Giovanna Gabrielli, il Fatto Quotidiano 23/6/2012, 23 giugno 2012
IL FATTO DI IERI - 23 GIUGNO 1931
Non è chiaro cosa spinse il laico, anticlericale Marinetti, devoto solo alla religione del progresso e delle macchine, colui che preconizzava lo “svaticanamento”, ad affrontare il terreno del sacro, a rivolgere un interesse spirituale e vagamente stonato, all’estetica delle chiese.

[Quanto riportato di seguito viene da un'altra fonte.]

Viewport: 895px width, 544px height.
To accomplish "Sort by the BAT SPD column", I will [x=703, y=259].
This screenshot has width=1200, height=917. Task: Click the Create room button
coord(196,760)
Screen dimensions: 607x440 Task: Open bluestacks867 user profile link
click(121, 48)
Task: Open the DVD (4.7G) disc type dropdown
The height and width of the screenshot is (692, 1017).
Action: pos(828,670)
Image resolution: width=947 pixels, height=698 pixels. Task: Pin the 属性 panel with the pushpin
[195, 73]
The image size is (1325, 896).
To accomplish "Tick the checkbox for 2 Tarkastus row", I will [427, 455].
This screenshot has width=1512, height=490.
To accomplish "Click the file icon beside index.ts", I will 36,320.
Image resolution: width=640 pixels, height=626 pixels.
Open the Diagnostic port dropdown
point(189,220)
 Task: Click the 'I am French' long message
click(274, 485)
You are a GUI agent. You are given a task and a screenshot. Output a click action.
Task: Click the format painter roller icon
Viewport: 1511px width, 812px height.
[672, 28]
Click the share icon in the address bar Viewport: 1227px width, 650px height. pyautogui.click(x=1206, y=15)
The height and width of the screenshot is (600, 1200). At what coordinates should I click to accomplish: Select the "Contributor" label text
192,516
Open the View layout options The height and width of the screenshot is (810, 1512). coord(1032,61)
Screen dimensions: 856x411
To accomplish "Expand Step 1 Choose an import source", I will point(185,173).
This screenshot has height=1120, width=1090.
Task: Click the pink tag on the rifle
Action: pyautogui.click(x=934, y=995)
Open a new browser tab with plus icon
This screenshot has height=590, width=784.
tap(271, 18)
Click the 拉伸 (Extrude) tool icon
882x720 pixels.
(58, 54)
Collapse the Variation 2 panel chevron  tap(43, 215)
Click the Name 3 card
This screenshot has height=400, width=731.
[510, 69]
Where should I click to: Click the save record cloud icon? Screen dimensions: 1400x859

Se un allineamento al Concordato tra Stato e Chiesa del ‘29, o se, nella fase ormai declinante del futurismo, una tardiva incursione nel mondo della devozione popolare, non è chiaro. Certo è che, in tandem con Fillia, artista già esperto di “cucina d’avanguardia”, il 23 giugno 1931, Marinetti, dà alle stampe un eccentrico “Manifesto dell’arte sacra futurista”, audace decalogo di proposte choc per un rivolgimento della tradizione. “Soltanto gli artisti futuristi, che da vent’anni impongono l’arduo problema della simultaneità possono esprimere i dogmi simultanei del culto cattolico, come la Santa Trinità, l’Immacolata Concezione e il Calvario di Dio…”, “solo gli aerofuturisti possono esprimere plasticamente le trasparenze beate dell’infinito…”. Stralci di un Manifesto, scarsamente famoso, che tuttavia influenzerà una certa architettura religiosa d’avanguardia. E celebri archistar del ‘900, sensibili all’eredità futurista.